- _Trecho do documento_
★ ★ ★ ★ ★ ★ ★

Para driblar atrasos e obedecer ao novo cronograma de construção da hidrelétrica de Belo Monte, a concessionária Norte Energia vai remover nos próximos dois meses mais de 2.000 famílias das áreas que serão alagadas.
ELISA ESTRONIOLI, colaboração para a agência Amazônia Real
DE ALTAMIRA (PA) – Para driblar atrasos e obedecer ao novo cronograma de construção da hidrelétrica de Belo Monte, no rio Xingu, a concessionária Norte Energia vai remover nos próximos dois meses mais de 2.000 famílias das áreas que serão alagadas pela usina no município de Altamira, no sudoeste do Pará. O número de famílias que receberão novas casas é exatamente o mesmo que a empresa levou um ano para reassentar nos bairros construídos por ela na cidade, em 2014.
O município de Altamira tem cerca de 150 mil habitantes, segundo a prefeitura. A concessionária Norte Energia fez um cadastro de 7.790 famílias (cerca de 38.000 pessoas) que serão atingidas pela barragem de Belo Monte.

★ ★ ★ ★ ★ ★ ★

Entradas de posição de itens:

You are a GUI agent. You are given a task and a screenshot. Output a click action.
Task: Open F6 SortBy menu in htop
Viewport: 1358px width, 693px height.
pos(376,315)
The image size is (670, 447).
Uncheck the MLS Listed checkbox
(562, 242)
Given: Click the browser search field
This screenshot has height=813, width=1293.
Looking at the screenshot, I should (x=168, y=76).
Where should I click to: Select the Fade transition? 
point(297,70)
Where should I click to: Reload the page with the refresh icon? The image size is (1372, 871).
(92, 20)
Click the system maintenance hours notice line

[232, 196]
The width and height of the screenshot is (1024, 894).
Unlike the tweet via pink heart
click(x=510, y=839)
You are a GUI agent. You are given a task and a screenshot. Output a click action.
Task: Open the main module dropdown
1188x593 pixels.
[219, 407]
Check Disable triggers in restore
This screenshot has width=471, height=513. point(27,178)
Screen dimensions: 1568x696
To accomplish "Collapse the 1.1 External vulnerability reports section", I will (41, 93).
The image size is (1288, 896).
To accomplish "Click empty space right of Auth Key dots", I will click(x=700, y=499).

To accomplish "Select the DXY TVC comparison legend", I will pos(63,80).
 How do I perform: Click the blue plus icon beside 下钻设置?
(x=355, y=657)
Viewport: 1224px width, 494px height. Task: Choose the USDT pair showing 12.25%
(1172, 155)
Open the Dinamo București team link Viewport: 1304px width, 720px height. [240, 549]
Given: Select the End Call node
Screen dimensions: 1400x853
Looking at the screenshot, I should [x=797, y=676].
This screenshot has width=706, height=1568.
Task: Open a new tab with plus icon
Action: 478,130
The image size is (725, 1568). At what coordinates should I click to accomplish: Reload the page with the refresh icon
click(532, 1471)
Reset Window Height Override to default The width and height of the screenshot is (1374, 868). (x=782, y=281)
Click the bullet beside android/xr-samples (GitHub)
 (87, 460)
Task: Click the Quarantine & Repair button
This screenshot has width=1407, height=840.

★ ★ ★ ★ ★ ★ ★

- _Suas tarefas_
**1.** Devolva sem nenhuma alteração tudo o que vai da linha que contém "The image size is (1288, 896)." até a última das linhas, incluindo as duas pontas.
**2.** Retome a reportagem sobre a remoção de famílias para a usina de Belo Monte a partir do ponto em que ela termina.

- _Respostas escritas_
**1.**
The image size is (1288, 896).
To accomplish "Click empty space right of Auth Key dots", I will click(x=700, y=499).

To accomplish "Select the DXY TVC comparison legend", I will pos(63,80).
 How do I perform: Click the blue plus icon beside 下钻设置?
(x=355, y=657)
Viewport: 1224px width, 494px height. Task: Choose the USDT pair showing 12.25%
(1172, 155)
Open the Dinamo București team link Viewport: 1304px width, 720px height. [240, 549]
Given: Select the End Call node
Screen dimensions: 1400x853
Looking at the screenshot, I should [x=797, y=676].
This screenshot has width=706, height=1568.
Task: Open a new tab with plus icon
Action: 478,130
The image size is (725, 1568). At what coordinates should I click to accomplish: Reload the page with the refresh icon
click(532, 1471)
Reset Window Height Override to default The width and height of the screenshot is (1374, 868). (x=782, y=281)
Click the bullet beside android/xr-samples (GitHub)
 (87, 460)
Task: Click the Quarantine & Repair button
This screenshot has width=1407, height=840.

**2.**
O primeiro prazo para remoção das famílias foi o mês de novembro de 2014. A previsão de enchimento do reservatório da hidrelétrica e começo da venda de energia era para o final de janeiro de 2015. Com o atraso nas remoções das famílias, o novo prazo para começar a encher o reservatório é a partir de novembro de 2015.
Em janeiro de 2014, uma média de seis famílias foram realocadas ao mês para os locais chamados pela Norte Energia de “Reassentamentos Urbanos Coletivos”, localizados na periferia de Altamira.
As mudanças começaram lentas, com uma média de cinco a dez famílias transferidas por semana, em um período de inverno rigoroso – o rio Xingu subiu oito metros e mais de 2.000 famílias tiveram que ir para abrigos provisórios. No final do ano, com a construção de mais casas, o processo acelerou e no início de novembro a empresa transferiu a milésima família. Agora são realizas cerca de 80 mudanças por semana, segundo a empresa.
Iniciadas em 2011, as obras civis de Belo Monte já estão 70% concluídas. Segundo o jornal Folha de S. Paulo, são justamente as mudanças das famílias da área do reservatório que estão atrasando o cronograma.
Oficialmente, a Norte Energia, grupo formado por empresas estatais e privadas, liderado pela Eletrobras, não admite atraso em seu cronograma e vem rebatendo notícias na imprensa nacional sobre o assunto. Na cidade de Altamira, no entanto, é comum ouvir de funcionários de vários escalões da empresa que obra está atrasada “pelo menos um ano”.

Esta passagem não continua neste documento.